"""

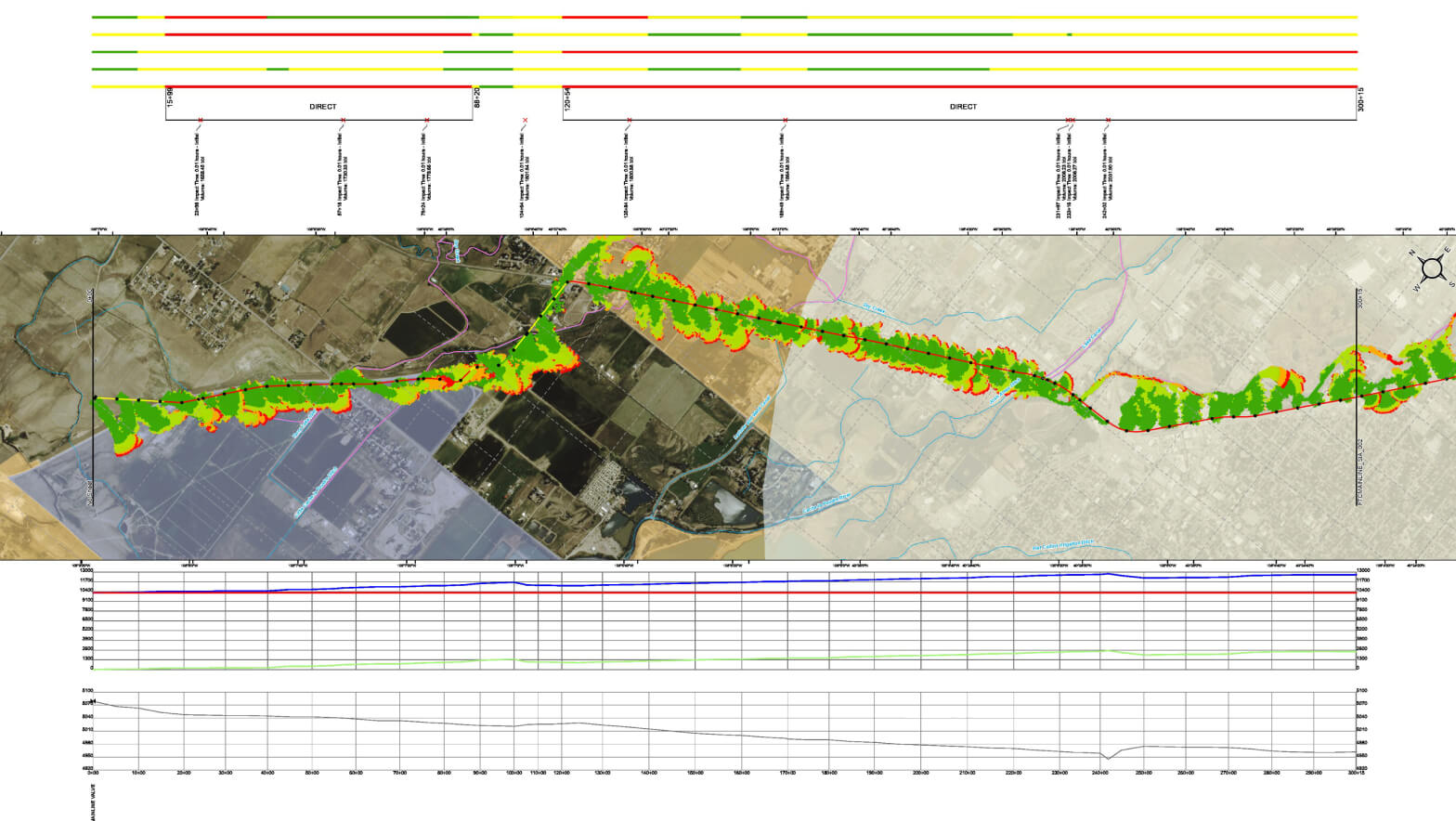
Task: Click the 120+54 station label
Action: [x=566, y=97]
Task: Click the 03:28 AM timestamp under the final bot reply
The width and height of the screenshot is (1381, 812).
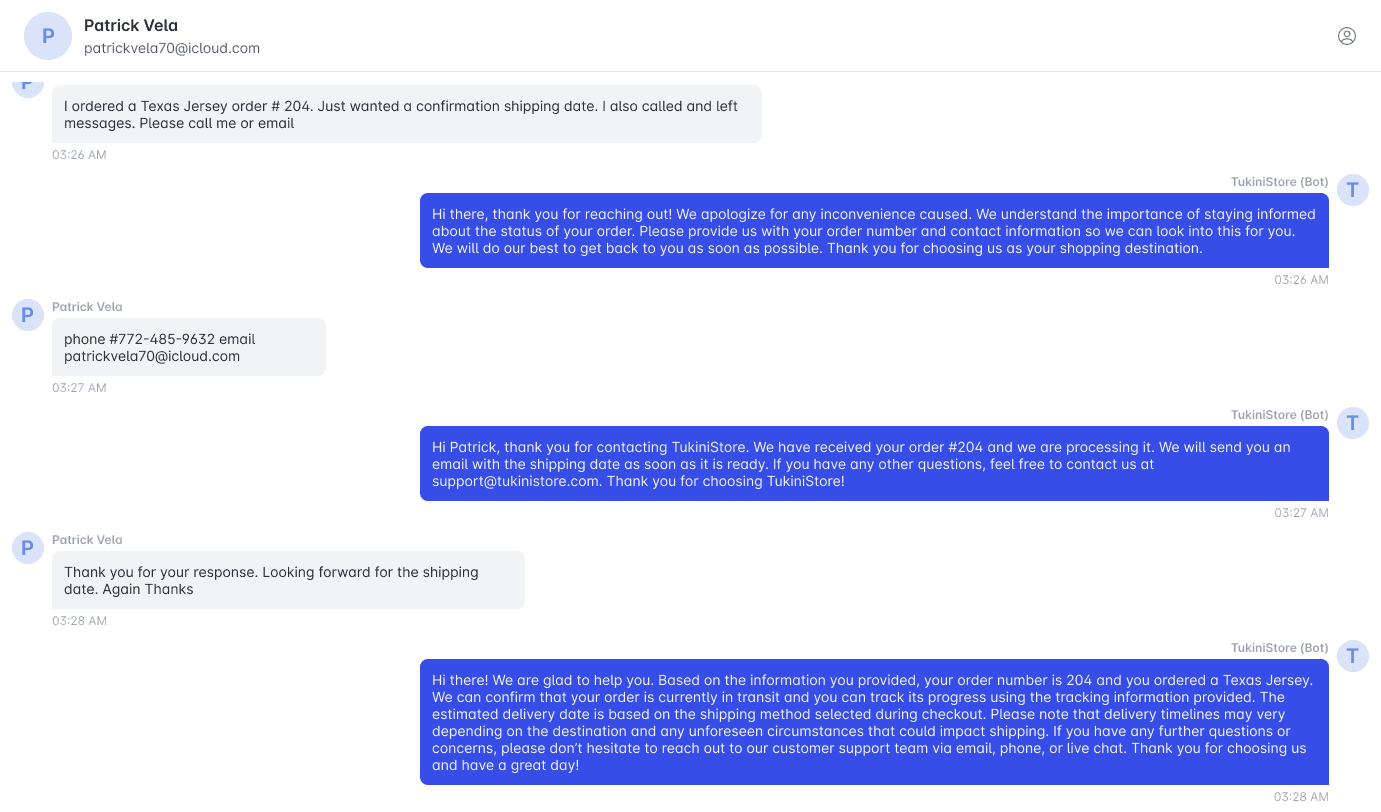Action: 1301,797
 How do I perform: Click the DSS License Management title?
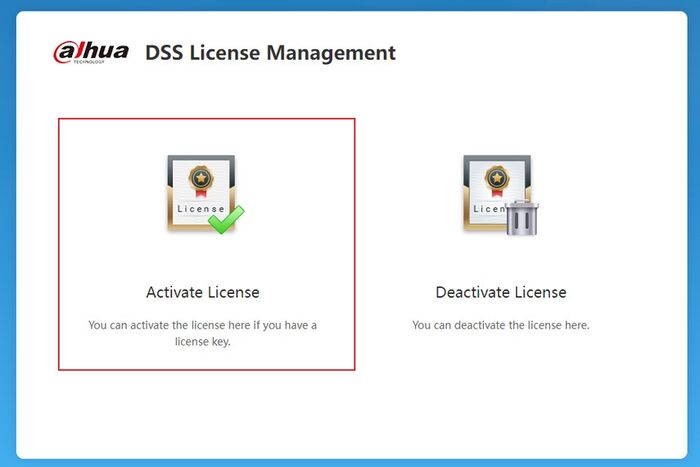click(x=271, y=53)
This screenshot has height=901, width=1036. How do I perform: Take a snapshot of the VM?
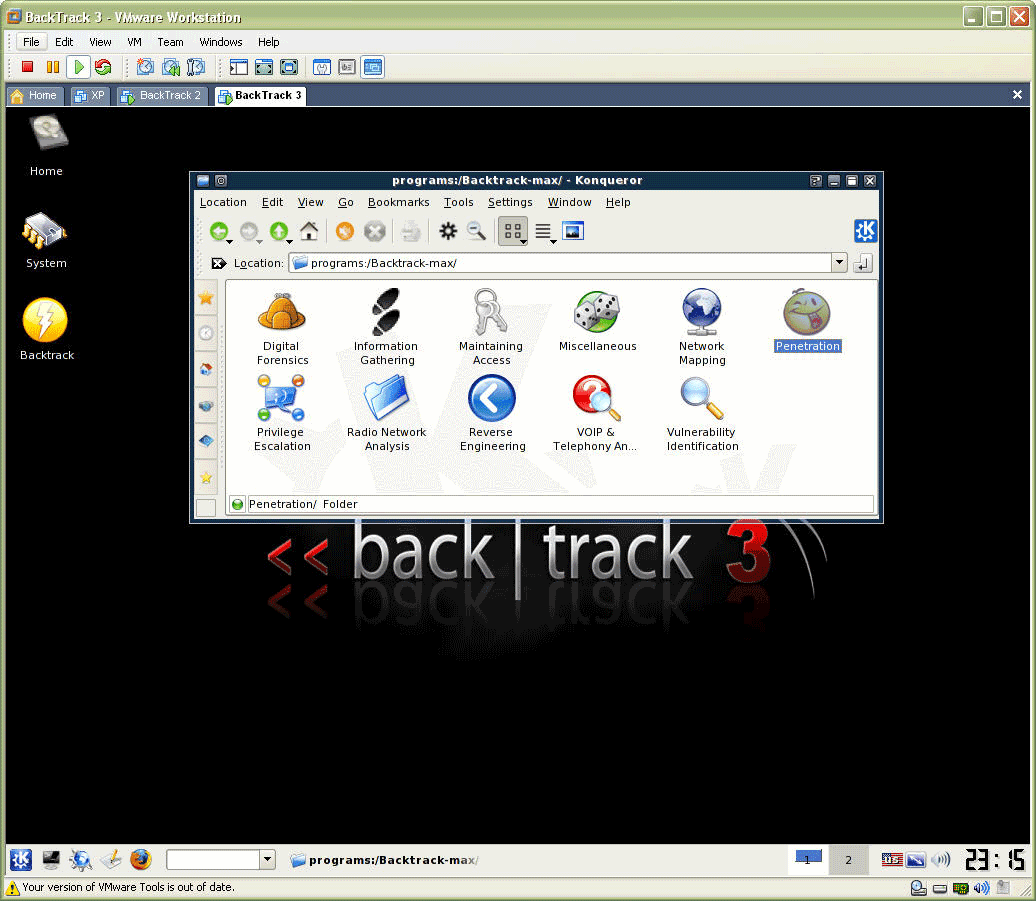tap(146, 67)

"""

*The problem*. Retype the lines from the one containing "How do I perform: Click" down to the last line of the records, both included, exactly and nothing more. Pictures stay out.

*Solution for this exercise*.
 How do I perform: Click the DSS License Management title?
click(x=271, y=53)
This screenshot has height=901, width=1036. How do I perform: Take a snapshot of the VM?
tap(146, 67)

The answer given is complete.